How to govern without government?
How to govern without government?
Governance is not synonymous with government. Both refer to purposive behavior, to goal-oriented activities, to systems of rule but government suggests activities that are backed by formal authority, by police powers to ensure the implementation of duly constituted policies. Whereas governance refers to activities backed by shared goals that may or may not derive from legal and formally prescribed responsibilities and that do not necessarily rely on police powers to overcome defiance and attain compliance. Governance, in other words, is a more encompassing phenomenon than government. It embraces governmental institutions, but it also subsumes informal non-governmental mechanisms. Whereby those persons and organizations within its purview move ahead, satisfy their needs and fulfill their wants.

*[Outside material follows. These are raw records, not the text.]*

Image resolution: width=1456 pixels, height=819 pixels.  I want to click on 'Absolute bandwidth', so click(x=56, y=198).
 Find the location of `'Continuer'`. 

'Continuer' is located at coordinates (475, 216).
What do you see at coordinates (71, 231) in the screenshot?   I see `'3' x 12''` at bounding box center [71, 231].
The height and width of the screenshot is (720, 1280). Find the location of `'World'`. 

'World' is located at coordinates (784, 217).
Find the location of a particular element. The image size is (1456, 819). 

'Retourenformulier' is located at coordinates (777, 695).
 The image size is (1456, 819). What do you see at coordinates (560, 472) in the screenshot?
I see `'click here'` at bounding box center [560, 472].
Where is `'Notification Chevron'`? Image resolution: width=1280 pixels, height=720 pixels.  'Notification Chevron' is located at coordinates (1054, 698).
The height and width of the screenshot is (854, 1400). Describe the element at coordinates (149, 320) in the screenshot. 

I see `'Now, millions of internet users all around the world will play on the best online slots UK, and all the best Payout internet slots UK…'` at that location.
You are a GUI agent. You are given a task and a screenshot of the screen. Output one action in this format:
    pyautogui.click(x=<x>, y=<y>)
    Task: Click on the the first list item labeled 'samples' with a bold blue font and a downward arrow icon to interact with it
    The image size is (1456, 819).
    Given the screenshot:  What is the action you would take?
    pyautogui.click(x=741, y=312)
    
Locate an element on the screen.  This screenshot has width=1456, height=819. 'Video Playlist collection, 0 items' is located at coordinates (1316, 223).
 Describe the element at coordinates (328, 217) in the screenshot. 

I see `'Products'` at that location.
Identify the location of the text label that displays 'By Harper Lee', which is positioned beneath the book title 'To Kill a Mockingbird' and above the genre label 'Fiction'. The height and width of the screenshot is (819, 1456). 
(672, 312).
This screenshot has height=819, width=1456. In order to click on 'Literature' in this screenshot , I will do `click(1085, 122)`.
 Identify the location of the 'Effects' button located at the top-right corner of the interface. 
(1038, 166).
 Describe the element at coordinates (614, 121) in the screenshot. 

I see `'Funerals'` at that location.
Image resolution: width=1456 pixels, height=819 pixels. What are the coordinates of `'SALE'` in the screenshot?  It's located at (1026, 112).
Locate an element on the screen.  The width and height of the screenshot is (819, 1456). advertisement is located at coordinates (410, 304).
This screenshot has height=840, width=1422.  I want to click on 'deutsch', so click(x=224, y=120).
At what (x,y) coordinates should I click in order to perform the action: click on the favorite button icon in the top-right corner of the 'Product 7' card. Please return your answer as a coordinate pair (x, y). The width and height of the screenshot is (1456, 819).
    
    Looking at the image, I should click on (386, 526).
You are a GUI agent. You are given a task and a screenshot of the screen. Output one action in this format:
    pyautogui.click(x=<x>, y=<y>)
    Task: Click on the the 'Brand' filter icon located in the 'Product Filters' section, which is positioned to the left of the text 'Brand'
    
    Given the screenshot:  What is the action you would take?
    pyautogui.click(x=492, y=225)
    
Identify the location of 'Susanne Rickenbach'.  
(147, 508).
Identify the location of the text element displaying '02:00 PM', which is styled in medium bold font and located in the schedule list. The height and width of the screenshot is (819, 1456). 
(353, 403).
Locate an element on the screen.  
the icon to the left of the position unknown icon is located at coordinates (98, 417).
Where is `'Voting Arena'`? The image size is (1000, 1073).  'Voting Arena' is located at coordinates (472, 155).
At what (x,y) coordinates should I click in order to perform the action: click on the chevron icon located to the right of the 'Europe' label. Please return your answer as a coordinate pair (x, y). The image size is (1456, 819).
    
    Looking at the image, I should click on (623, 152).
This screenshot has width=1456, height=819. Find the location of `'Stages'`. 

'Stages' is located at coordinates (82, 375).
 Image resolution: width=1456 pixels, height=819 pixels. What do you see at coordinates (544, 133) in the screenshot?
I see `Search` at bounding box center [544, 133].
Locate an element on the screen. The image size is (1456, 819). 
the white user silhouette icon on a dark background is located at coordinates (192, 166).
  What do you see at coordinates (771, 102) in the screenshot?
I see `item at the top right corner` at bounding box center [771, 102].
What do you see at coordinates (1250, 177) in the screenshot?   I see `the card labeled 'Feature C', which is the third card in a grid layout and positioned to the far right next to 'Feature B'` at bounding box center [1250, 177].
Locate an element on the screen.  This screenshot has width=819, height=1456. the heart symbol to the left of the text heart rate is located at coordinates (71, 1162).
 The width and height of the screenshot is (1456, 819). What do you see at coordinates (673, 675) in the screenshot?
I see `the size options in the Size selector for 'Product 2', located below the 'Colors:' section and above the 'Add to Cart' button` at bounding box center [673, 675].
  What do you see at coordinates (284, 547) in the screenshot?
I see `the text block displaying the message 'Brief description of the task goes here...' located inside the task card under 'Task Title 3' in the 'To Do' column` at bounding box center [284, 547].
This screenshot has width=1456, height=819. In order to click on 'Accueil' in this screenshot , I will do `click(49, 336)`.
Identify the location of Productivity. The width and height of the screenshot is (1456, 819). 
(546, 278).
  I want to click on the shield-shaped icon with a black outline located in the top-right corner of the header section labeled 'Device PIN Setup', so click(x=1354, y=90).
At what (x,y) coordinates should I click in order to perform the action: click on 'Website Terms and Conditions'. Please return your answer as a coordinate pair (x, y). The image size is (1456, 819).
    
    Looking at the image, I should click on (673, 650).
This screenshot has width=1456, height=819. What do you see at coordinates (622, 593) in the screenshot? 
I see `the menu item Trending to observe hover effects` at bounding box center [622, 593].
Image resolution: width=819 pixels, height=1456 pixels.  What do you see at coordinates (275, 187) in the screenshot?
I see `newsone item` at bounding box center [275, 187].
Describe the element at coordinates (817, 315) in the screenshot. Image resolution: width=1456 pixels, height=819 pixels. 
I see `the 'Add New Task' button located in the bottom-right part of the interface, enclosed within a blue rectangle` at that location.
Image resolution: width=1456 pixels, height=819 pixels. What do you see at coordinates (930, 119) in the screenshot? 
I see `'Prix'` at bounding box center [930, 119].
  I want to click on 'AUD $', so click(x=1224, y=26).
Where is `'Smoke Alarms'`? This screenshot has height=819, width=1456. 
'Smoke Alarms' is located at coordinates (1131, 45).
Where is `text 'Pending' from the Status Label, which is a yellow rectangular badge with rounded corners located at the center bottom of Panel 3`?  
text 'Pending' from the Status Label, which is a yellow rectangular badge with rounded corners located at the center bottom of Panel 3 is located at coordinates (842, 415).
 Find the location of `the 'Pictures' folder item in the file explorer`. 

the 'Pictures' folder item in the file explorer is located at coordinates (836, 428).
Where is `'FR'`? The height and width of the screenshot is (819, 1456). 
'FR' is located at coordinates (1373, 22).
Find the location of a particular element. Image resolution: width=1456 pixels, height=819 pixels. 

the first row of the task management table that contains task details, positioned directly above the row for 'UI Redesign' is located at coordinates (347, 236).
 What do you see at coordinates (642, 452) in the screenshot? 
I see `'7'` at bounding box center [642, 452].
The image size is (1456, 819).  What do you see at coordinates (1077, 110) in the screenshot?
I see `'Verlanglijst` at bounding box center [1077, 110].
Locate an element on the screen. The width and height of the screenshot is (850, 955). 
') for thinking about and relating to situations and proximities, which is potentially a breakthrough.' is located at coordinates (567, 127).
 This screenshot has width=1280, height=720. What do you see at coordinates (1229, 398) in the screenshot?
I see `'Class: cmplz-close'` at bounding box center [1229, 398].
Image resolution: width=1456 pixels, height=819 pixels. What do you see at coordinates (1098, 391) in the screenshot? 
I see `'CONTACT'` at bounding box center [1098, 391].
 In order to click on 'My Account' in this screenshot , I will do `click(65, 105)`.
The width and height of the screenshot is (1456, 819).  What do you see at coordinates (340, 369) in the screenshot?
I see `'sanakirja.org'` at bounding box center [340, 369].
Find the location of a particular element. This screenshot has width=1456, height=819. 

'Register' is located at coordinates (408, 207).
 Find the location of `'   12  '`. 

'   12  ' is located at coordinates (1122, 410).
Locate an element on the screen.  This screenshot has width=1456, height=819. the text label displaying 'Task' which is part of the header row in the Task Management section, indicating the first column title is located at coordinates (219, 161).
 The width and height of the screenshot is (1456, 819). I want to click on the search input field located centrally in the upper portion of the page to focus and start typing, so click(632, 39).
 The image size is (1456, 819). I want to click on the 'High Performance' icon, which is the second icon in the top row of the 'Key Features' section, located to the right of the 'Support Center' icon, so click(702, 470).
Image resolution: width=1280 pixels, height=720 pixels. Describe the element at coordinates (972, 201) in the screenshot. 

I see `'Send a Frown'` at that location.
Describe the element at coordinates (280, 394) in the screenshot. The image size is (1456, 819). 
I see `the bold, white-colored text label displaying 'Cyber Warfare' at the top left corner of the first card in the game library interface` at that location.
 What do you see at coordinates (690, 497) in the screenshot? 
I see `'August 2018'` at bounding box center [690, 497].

The 21st century is the century of connectivity, and people are connected ever than before. Boundaries are disappearing, citizens challenging the authorities, and military blocks are disappearing. The world is connected by economic opportunism. Hence, the prospect of world order and governance is transforming. At this turning point of history, people are oriented towards human rights, peaceful cooperation, and better living standards.
When we look at the present-day international political landscape, there is pressure on the US not to wage any further wars and to end existing conflicts around the world. People are resisting every move of oppression and tyranny. Take the example of India, people from all works of life coming out to protest and resist the draconian NRC and CAA.
Amidst rapid global change, the constitutions of national governments and their treaties undermined by the demands and greater coherence of ethnic and other subgroups. The globalization of economies, the advent of broad social movements, the shrinking of political distances by microelectronic technologies, and the mushrooming of global interdependencies fostered by currency crises, environmental pollution, terrorism, the drug trade, AIDS, and a host of other transnational issues that are crowding the global agenda. These centralizing and decentralizing dynamics have undermined constitutions and treaties that contributed to the shifts in the loci of authority. Governments still operate and as sovereign in several ways, but as noted above some of their authority is being relocated toward subnational collectivities. In other words, some of the functions of governance are now being performed by activities that do not originate with governments.
Governance is thus a system of rule that is as dependent on intersubjective meanings as on formally sanctioned constitutions and charters. Put more emphatically, governance is a system of rule that works only if it is accepted by the majority (or, at least, by the most powerful of those it affects), whereas governments can function even in the face of widespread opposition to their policies. In this sense governance is always effective in performing the functions necessary to systemic persistence, else it is not conceived to exist (since instead of referring to ineffective governance, one speaks of anarchy or chaos). On the other hand, the governments can be ineffective without being regarded as non-existent (they are viewed simply as "weak"). Thus, it is possible to conceive of governance without government - of regulatory mechanisms in a sphere of activity that functions effectively even though they are not endowed with formal authority.